ECLI:NL:HR:2012:BW6662
Hoge Raad
- Cassatie
- A.J.A. van Dorst
- B.C. de Savornin Lohman
- Y. Buruma
- Rechtspraak.nl
Jeugdzaak met strafkorting wegens schending van de redelijke termijn in cassatie
In deze zaak, die voor de Hoge Raad is gebracht, betreft het een jeugdzaak waarin de verdachte, geboren in 1990, ten tijde van de betekening van de aanzegging gedetineerd was in de Penitentiaire Inrichting 'Noord-Holland Noord, locatie Zuyder Bos' te Heerhugowaard. Het beroep in cassatie is ingesteld door de verdachte, vertegenwoordigd door mr. W. Hendrickx, advocaat te Utrecht. De Advocaat-Generaal Machielse heeft geconcludeerd tot vernietiging van de bestreden uitspraak, maar uitsluitend wat betreft de strafoplegging en de vordering van de benadeelde partij.
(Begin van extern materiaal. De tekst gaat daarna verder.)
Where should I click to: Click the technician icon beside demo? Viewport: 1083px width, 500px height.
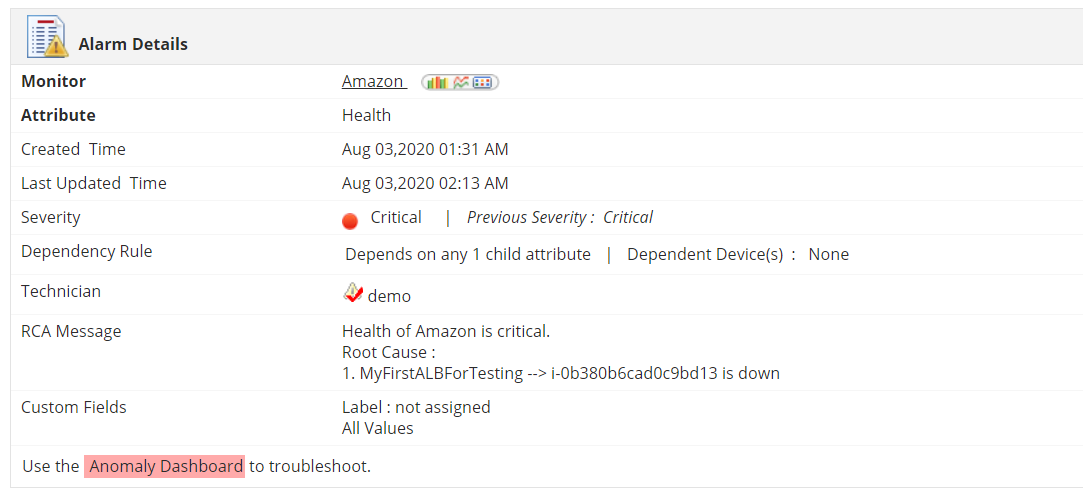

De Rechtbank had de vordering van de benadeelde partij, [A], toegewezen tot een bedrag van € 50,-. De Hoge Raad oordeelt dat het Hof verzuimd heeft om een met redenen omklede beslissing te nemen over de vordering van de benadeelde partij, zoals vereist door de artikelen 335 en 361, vierde lid, in verbinding met artikel 415 van het Wetboek van Strafvordering. Dit gebrek leidt ertoe dat de bestreden uitspraak niet in stand kan blijven. De Hoge Raad vernietigt de bestreden uitspraak, maar uitsluitend voor zover er geen beslissing is genomen op de vordering van de benadeelde partij en wat betreft de duur van de opgelegde jeugddetentie. De opgelegde jeugddetentie wordt verminderd tot 35 dagen. De zaak wordt terugverwezen naar het Gerechtshof te Arnhem voor herbehandeling van de vordering van de benadeelde partij. Daarnaast wordt vastgesteld dat de redelijke termijn, zoals bedoeld in artikel 6, eerste lid, van het Europees Verdrag voor de Rechten van de Mens (EVRM), is overschreden, wat leidt tot een vermindering van de aan de verdachte opgelegde jeugddetentie van 42 dagen. Voor het overige wordt het beroep verworpen.